# TASK GOAL
Everything from the line containing "Viewport: 497px width, 376px" to the end of the material, both ends included, should be repeated exactly; please give only those lines.
___ DATASET ENTRIES
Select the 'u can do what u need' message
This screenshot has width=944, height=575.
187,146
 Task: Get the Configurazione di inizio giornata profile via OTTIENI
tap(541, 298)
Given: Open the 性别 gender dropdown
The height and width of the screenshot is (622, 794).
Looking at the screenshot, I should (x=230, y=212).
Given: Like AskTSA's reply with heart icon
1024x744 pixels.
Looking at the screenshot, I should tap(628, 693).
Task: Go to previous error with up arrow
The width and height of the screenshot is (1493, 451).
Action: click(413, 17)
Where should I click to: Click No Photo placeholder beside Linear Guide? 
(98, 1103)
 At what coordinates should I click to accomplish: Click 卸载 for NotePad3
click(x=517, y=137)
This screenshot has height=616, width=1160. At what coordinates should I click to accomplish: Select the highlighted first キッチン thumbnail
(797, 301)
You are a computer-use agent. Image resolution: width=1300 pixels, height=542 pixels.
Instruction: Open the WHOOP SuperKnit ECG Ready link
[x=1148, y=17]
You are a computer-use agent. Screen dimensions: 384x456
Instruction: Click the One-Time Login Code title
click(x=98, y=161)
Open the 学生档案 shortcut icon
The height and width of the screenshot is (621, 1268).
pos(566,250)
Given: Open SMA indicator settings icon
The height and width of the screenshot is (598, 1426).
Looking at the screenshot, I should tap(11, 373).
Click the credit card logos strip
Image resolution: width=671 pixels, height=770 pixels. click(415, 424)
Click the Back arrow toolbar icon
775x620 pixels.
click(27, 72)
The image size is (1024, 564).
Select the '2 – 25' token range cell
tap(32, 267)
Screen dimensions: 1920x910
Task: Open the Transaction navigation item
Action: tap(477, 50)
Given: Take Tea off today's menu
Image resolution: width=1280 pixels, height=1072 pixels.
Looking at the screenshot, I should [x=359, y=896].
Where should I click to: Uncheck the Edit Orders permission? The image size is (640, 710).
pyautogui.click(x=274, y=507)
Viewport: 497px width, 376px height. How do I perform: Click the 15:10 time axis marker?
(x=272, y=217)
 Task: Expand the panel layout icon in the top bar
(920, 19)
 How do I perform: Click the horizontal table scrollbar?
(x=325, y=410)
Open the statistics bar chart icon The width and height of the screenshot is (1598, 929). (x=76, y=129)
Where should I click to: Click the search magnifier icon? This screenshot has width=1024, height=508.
______
# OUTPUT OF THE EXERCISE
Viewport: 497px width, 376px height. How do I perform: Click the 15:10 time axis marker?
(x=272, y=217)
 Task: Expand the panel layout icon in the top bar
(920, 19)
 How do I perform: Click the horizontal table scrollbar?
(x=325, y=410)
Open the statistics bar chart icon The width and height of the screenshot is (1598, 929). (x=76, y=129)
Where should I click to: Click the search magnifier icon? This screenshot has width=1024, height=508.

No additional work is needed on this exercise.